There was shouting coming from the beacon-tower. Commodus turns to watch. The signal-fires were lit, but no fires rise further south. The beacons in the Hiemlyn woods stayed silent, and the fortress of Amon Dol does not answer. He grimaces as the soldiers around him gather and shout at the signalmen. Amhardiel stares at the fire and does nothing but follow the smoke with his eyes.
"Fabled swan-knight of Luhn," Commodus says solemnly. "It appears we fight alone today. Have your men on their horses. If the battle develops not in our favour, ride out and tell the world that Commodus was a brave man."
Amhardiel laughs.
"I'll tell the world you are a good man," He says, tapping Commodus on the shoulder before re-entering the stables alone. "And you'll be coming back alive."
He shouts out orders to his knights in a language that Commodus has grown used to, its syllables tap and dance across the air, each phrase arranged in a rhythm that commanded immediate action. Commodus returns to the crowd.
As he runs towards the citadel, he notices an alcove lined with mottled shingles and chipped stones.
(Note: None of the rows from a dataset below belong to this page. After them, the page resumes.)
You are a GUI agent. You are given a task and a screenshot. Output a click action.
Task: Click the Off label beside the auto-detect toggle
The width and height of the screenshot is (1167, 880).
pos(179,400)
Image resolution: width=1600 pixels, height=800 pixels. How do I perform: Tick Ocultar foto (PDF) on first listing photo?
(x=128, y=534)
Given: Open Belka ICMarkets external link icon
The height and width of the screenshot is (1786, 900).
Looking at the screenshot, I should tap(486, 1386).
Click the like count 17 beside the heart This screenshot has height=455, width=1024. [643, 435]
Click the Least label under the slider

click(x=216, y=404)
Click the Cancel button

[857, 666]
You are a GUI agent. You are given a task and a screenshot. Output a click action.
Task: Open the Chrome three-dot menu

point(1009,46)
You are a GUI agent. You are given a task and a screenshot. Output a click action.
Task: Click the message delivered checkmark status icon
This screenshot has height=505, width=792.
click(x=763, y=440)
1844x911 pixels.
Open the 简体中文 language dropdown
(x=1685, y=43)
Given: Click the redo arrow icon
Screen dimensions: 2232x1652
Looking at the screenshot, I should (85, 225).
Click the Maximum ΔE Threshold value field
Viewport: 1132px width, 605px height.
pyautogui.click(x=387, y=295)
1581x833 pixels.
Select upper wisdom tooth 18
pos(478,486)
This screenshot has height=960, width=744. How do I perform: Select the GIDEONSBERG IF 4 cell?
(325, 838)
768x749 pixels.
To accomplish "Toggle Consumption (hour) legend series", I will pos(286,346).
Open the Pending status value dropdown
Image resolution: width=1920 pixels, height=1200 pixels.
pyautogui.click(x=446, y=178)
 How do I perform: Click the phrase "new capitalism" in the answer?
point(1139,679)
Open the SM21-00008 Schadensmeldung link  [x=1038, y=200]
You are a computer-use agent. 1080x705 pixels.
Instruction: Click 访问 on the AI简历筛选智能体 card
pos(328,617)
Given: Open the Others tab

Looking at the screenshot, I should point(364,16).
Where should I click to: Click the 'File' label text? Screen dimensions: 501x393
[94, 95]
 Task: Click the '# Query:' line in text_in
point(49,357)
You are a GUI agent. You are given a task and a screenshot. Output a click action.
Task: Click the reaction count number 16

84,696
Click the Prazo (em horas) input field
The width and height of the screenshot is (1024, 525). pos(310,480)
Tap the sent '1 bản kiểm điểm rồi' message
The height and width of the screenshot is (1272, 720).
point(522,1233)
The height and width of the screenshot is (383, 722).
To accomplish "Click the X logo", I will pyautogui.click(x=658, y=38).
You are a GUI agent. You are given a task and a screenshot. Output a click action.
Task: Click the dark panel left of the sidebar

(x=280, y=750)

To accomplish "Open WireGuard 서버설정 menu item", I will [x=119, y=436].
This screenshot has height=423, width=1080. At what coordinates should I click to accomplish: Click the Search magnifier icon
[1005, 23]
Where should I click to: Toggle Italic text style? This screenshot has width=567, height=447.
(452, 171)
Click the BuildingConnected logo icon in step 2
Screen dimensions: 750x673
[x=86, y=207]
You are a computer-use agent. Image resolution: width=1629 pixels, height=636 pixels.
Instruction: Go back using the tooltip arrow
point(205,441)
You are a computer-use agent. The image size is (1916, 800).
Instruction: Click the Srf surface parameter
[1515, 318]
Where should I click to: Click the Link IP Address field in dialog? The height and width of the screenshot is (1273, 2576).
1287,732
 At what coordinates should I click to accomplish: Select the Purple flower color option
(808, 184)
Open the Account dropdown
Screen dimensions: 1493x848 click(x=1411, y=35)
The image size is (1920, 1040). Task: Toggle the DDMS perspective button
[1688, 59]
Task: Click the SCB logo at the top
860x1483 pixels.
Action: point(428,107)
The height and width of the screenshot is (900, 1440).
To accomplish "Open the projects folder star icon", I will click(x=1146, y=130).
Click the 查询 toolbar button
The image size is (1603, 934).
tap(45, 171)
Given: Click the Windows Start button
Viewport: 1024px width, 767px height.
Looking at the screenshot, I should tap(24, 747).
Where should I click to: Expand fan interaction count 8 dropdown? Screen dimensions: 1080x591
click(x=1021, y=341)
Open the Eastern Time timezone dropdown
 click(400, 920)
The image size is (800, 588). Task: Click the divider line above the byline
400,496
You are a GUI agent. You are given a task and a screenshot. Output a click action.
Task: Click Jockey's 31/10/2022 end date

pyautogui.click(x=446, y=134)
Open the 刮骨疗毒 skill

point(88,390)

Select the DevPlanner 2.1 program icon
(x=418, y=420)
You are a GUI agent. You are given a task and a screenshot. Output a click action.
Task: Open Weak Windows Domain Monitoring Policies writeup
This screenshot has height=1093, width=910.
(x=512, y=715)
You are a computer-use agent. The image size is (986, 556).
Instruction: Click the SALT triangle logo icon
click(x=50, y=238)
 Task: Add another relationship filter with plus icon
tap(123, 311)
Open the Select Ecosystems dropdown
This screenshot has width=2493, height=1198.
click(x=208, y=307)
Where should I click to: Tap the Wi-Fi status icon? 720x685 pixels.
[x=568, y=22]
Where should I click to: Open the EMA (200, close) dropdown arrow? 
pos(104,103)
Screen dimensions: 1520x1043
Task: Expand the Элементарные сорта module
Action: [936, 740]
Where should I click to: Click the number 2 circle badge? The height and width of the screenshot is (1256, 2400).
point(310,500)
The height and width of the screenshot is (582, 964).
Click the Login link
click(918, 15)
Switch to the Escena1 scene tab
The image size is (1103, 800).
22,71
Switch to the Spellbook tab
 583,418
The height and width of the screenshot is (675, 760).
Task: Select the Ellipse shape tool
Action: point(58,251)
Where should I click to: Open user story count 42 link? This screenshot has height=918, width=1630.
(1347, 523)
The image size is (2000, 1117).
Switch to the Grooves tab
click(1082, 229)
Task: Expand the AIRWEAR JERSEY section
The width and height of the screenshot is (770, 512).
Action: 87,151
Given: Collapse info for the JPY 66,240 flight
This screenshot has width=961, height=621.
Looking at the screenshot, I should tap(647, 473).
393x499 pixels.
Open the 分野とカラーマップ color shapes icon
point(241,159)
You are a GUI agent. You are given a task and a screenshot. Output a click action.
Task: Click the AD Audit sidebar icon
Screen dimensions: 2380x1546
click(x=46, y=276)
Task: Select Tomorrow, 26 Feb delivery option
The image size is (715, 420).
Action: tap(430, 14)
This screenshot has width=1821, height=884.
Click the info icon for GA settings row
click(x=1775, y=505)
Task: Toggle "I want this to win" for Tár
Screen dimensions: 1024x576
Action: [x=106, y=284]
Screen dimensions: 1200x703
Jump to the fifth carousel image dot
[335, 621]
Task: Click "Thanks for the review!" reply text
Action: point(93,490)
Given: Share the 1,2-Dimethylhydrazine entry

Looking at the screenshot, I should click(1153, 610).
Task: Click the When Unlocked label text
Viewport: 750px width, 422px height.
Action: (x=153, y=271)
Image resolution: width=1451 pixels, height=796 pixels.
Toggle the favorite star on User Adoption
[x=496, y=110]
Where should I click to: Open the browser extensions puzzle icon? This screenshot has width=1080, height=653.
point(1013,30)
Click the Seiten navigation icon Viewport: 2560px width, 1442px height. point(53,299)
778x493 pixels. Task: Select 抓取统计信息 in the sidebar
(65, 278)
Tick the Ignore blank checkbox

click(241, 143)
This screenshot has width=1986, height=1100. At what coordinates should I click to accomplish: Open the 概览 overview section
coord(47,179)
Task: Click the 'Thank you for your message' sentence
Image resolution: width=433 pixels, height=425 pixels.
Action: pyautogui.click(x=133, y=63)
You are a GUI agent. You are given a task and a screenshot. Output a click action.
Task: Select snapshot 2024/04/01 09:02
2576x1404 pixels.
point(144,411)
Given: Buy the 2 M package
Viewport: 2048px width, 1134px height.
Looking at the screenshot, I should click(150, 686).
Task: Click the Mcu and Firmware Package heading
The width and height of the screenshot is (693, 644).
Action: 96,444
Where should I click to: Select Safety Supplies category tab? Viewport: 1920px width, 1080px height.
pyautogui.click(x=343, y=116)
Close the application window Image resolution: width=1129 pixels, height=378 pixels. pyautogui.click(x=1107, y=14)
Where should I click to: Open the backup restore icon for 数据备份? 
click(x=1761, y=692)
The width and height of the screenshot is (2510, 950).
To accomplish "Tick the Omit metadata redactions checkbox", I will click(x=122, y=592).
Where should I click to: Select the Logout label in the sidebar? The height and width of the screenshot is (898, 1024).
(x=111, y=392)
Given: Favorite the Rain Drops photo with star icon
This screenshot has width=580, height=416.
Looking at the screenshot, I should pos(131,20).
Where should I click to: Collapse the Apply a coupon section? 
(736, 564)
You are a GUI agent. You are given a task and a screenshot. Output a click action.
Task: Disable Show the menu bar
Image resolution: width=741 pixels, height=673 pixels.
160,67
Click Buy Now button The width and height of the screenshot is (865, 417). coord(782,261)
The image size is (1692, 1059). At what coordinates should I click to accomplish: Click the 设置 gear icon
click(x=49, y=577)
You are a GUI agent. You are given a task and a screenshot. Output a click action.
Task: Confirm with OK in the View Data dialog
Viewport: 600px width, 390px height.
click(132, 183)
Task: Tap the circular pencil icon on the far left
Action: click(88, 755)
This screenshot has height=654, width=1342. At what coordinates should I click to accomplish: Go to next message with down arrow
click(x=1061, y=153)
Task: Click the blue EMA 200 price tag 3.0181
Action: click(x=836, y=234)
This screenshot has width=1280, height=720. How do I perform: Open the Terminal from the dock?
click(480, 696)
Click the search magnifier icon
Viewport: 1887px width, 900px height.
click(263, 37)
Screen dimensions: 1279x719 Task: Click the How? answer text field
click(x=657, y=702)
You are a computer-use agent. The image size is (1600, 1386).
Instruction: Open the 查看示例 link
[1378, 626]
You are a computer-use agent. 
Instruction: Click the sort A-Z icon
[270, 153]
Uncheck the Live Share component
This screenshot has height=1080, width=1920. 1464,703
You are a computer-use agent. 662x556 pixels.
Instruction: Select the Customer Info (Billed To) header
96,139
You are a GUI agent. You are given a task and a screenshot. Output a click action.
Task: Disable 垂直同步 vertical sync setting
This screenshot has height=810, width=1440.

A lonely statue is enshrined inside. Commodus stops and throws a copper coin in; he does not know why he does. No one knows, no one remembers.
He closes his hands, then claps twice. He knows not which deity of the old north is enshrined, but he prays to the hooded statue regardless.
He prays with a dreadful quiet, while the whistle of arrows grows more frequent and closer. The shouting of men has stopped, replaced with the rushed trample of boots and horseshoes. Amid the clatter of steel Commodus asks the divine for deliverance.